Mas, seja real ou imaginário, não há nada que o Brasil não possa adaptar, como explicarei em seguida. O ano era 1971 e, para comemorar o aniversário da Rádio Difusora, localizada em São Luís, no Maranhão, alguns locutores tiveram a brilhante ideia de adaptar mais uma vez a peça de Welles, porém, trazendo a história para a realidade maranhense. Ao contrário das reações internacionais, a população aqui achou que o mundo estava acabando, nem perceberam a parte da invasão alienígena. O comércio em São Luís fechou, inclusive o centro histórico, todo mundo correu para se trancar em casa e quem era taxista ganhou uma fortuna.

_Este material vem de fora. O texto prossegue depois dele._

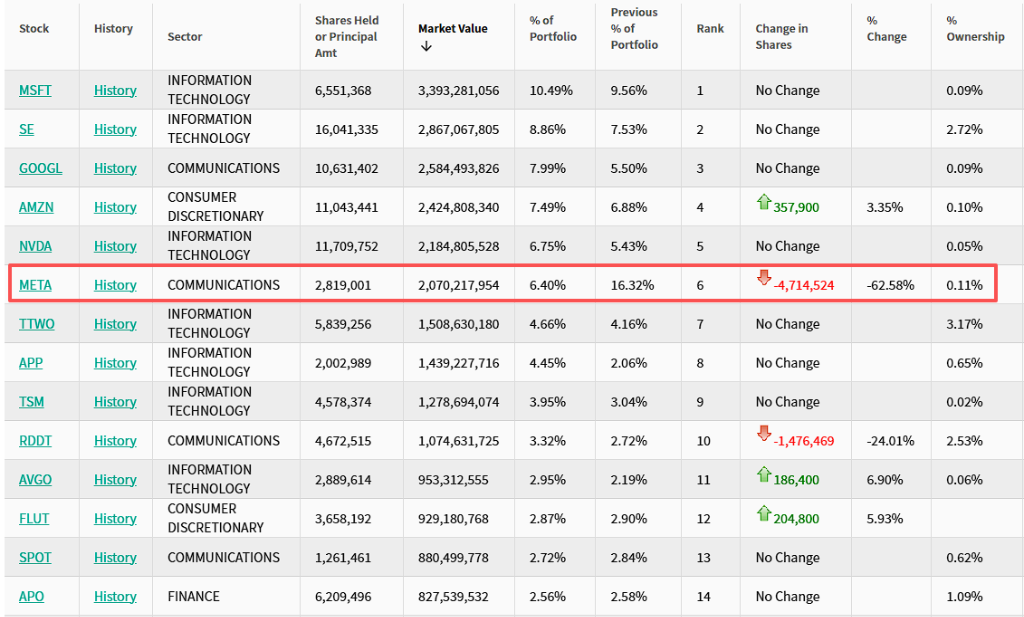Open the META ticker link

coord(35,285)
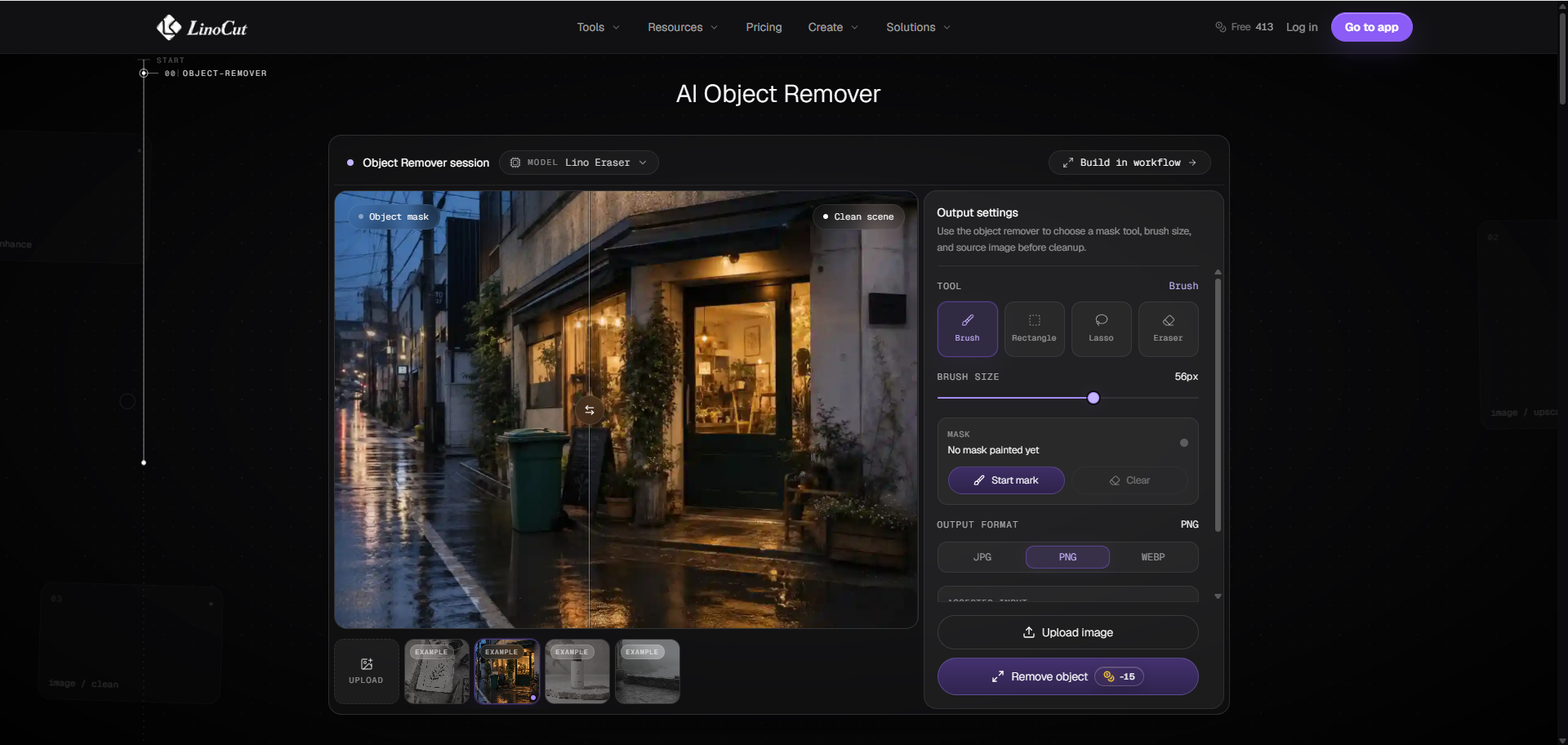The width and height of the screenshot is (1568, 745).
Task: Select the Rectangle mask tool
Action: tap(1034, 328)
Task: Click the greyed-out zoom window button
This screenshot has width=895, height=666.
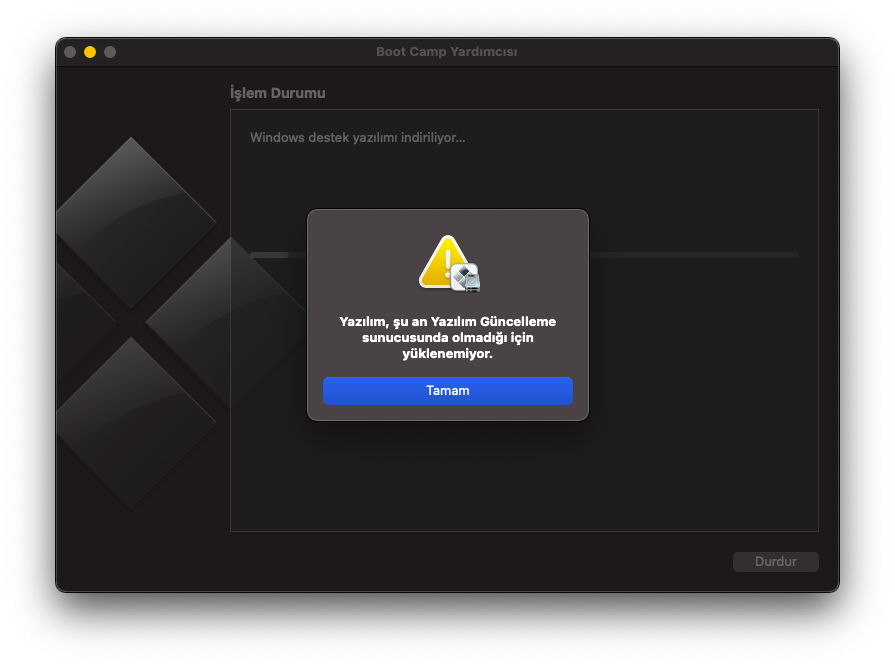Action: click(x=110, y=52)
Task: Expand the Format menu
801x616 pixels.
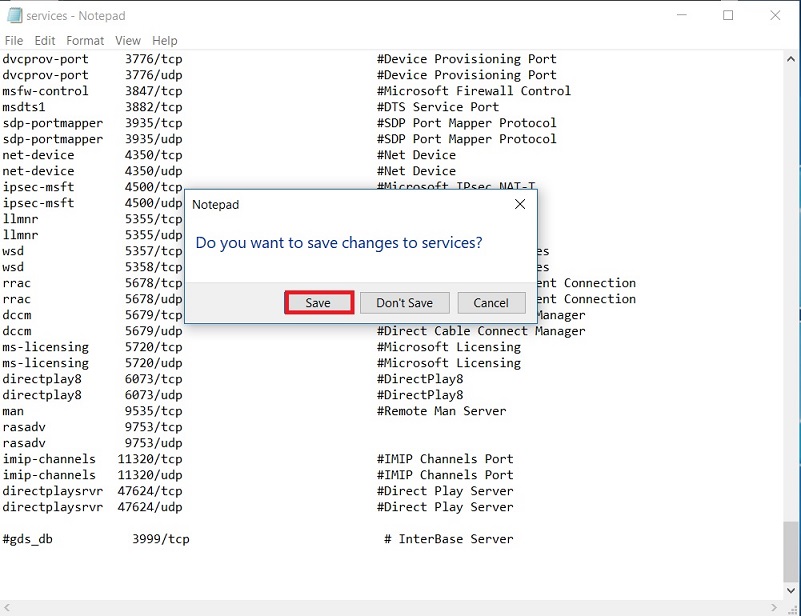Action: (85, 41)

Em uma entrevista dada ao portal G1, Manoel José Pereira dos Santos, responsável pelos efeitos sonoros da rádio na época, disse que não sabia o alcance e o poder que tinha em mãos. “Não tínhamos o que fazer, foi uma brincadeira” relembrou ele. O resultado da brincadeira foi a invasão do exército na sede da emissora, que ficou fechada por três dias.
A história ocupou a primeira página do jornal ‘O Imparcial’ do dia 31 de outubro daquele ano.
Capa do jornal “O Imparcial”
O programa foi recuperado e a gravação pode ser conferida aqui:
Trazendo exemplos mais recentes na história, temos duas eleições que chamaram grande atenção da mídia pela estratégia massiva de compartilhamento de mensagens falsas nas redes sociais. As eleições americanas de 2016, que elegeram Donald Trump como o 45º presidente dos Estados Unidos, e a campanha eleitoral de Jair Messias Bolsonaro, eleito presidente brasileiro em 2018.
A campanha de Jair Bolsonaro usou de praticamente todas as mesmas táticas das eleições americanas, com a adição de um bônus dramático envolvendo uma facada e táticas para fugir dos debates com os outros candidatos. Assim como Trump, Bolsonaro preferiu as redes sociais, principalmente o Twitter, para enviar provocações aos adversários e usar contas falsas (os famosos bots) para compartilhar informações duvidosas e de fácil contestação através de seus seguidores. Os dois candidatos sempre questionaram a credibilidade do sistema eleitoral – obviamente apenas se tivessem a possibilidade de perder – durante a campanha, plantando a imagem de um sistema corrupto e incitando a polarização entre os eleitores de esquerda.
Como um exército automatizado, os perfis robôs existentes no Twitter cresce dia a dia, apesar dos esforços que a empresa diz investir para combater esse tipo de ação. Segundo nota oficial em resposta a questionamentos da Agência Pública, o Twitter ‘fez, só de janeiro à junho de 2019, a desativação de mais de 97 milhões de contas por apresentarem comportamento suspeito de spam.’ As notícia falsas não são um tipo novo de armamento, mas a internet e as redes sociais conseguiram transformá-las em artefatos ainda mais letais. As táticas utilizadas no início do século 20 ainda estão aqui, porém são disseminadas com muito mais rapidez, atingindo um número muito maior de pessoas. O ‘kit gay’, uma cartilha que seria distribuídas para as crianças, foi o termo mais procurado em 2018 segundo o Google Trends. Bolsonaro, seus filhos e apoiadores disseminaram o boato, que ganhou força em páginas evangélicas e grupos de WhatsApp. A cartilha, que na verdade seria um kit para promover igualdade de gênero nas escolas, mas teve seu conteúdo totalmente subvertido durante a reta final da campanha do atual presidente do país. A sociedade da década de 20 não tinha o acesso e o conhecimento dos jovens de hoje, porém exemplos atuais como esse confirmam que a checagem antes do compartilhamento da notícia não é a principal preocupação do leitor.